La fusion par confinement dans un réseau : le substrat énergétique
La fusion dans des métaux deutérés évaluée par les pairs au NASA Glenn, la physique d'écrantage qui la rend possible, et les jalons à venir.
Voici le chapitre appuyé sur des articles de la NASA évalués par les pairs. Tout schéma présenté dans ce livre a d'abord besoin de la même chose : une petite source d'énergie énorme. La fusion par confinement dans un réseau est le meilleur candidat sur la table, et les travaux sont publics. Voici la physique, le résultat, et la suite.
Pourquoi l'énergie est le vrai goulot d'étranglement
Le chapitre 4 a montré que déformer la métrique demande une énergie sidérante. Même les schémas les plus modestes fondés sur l'inertie ou les champs exigent bien plus de puissance qu'une fusée. La première question n'est donc pas de savoir quel moteur exotique construire. C'est de savoir d'où vient l'énergie. Une percée dans l'énergie petite et dense est la première étape discrète, et toute histoire de propulsion doit la franchir.

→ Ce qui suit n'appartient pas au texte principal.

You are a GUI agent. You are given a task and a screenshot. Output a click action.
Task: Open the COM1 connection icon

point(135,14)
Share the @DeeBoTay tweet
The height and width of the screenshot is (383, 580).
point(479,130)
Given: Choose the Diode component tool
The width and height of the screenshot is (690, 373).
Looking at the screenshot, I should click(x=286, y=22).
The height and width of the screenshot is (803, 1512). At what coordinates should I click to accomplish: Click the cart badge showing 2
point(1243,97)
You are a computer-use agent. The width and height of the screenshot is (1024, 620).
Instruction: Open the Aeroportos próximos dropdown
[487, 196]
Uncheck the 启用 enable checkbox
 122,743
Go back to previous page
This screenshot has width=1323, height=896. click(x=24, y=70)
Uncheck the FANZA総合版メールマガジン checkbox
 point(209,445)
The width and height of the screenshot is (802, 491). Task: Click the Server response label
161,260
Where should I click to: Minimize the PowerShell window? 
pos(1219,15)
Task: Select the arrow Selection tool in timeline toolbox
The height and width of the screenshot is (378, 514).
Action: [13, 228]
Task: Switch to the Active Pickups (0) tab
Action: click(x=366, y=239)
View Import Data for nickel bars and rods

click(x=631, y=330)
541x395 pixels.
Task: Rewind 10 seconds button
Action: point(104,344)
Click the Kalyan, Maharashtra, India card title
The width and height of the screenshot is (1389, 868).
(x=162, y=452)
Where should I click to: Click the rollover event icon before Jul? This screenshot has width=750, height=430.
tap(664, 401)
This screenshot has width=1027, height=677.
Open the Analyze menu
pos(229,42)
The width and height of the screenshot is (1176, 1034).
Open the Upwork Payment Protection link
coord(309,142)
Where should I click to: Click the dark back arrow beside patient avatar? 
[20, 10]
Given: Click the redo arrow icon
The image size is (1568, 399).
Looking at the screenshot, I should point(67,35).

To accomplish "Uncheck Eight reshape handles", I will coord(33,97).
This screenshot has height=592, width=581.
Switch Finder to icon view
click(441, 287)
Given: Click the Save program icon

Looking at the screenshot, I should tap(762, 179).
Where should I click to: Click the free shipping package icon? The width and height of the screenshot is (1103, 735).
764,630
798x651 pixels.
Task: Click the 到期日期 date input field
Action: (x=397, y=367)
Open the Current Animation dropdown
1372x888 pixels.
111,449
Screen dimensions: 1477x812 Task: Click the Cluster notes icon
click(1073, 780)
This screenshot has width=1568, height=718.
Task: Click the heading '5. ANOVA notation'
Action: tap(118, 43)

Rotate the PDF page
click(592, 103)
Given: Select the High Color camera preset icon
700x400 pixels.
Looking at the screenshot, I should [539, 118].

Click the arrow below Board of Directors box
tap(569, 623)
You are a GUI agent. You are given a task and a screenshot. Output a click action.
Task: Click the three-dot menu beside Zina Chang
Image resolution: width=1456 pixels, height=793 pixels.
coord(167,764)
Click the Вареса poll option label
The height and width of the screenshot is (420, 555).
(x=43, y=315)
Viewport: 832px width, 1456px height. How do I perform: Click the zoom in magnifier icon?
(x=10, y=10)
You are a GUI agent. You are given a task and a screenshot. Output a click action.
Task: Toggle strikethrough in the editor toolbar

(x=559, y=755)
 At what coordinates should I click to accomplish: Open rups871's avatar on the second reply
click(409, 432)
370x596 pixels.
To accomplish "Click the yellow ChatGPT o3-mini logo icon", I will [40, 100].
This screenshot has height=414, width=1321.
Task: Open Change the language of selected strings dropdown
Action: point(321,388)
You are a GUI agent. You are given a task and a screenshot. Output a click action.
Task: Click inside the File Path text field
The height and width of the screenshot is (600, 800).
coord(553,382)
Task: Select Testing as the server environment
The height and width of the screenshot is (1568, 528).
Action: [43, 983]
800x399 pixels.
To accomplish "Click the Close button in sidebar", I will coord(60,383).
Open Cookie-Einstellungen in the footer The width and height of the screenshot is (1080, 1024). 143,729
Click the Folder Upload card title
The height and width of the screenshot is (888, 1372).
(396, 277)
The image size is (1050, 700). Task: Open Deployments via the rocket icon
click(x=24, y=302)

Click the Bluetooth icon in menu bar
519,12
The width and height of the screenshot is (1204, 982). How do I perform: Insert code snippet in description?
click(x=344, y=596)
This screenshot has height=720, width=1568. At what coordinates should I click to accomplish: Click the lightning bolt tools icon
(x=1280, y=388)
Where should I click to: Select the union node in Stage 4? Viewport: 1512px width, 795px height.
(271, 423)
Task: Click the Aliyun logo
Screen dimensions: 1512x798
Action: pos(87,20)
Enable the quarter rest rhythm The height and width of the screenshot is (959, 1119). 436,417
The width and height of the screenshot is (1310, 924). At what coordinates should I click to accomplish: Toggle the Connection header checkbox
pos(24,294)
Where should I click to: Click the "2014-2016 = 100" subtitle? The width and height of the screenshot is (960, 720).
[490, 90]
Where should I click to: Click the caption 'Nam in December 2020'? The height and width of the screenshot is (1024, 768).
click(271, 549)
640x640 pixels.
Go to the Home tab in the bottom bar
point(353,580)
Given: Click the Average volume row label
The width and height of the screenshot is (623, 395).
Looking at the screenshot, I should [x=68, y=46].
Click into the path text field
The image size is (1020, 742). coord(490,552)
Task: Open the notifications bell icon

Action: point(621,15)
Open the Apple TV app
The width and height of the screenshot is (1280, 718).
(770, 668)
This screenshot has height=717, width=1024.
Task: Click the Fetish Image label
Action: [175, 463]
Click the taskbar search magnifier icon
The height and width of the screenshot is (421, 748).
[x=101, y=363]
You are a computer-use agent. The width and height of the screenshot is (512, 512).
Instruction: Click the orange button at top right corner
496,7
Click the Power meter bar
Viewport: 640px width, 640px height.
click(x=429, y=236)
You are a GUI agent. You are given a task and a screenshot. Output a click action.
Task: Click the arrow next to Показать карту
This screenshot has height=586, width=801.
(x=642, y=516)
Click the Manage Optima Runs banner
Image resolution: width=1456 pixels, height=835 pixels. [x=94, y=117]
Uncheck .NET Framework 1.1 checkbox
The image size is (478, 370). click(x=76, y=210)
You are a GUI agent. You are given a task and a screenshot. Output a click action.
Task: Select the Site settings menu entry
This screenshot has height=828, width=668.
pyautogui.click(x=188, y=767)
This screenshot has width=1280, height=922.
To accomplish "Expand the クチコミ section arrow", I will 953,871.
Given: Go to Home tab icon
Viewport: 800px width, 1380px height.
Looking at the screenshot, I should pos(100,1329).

Solide Tout moteur fondé sur l'ingénierie de la métrique a besoin d'une source d'énergie petite et à haute densité. C'est un simple argument énergétique, pas une supposition.
Le noyau conventionnel : écrantage et arrachement
« Fusion froide » est une expression chargée. Soyons donc exacts sur la vraie physique nucléaire que la NASA utilise. Deux pièces relèvent du manuel.
- L'écrantage électronique : bourrez un réseau métallique de deutérium. Le nuage d'électrons libres annule en partie la répulsion entre deutérons. Cela abaisse la barrière qu'ils doivent franchir par effet tunnel.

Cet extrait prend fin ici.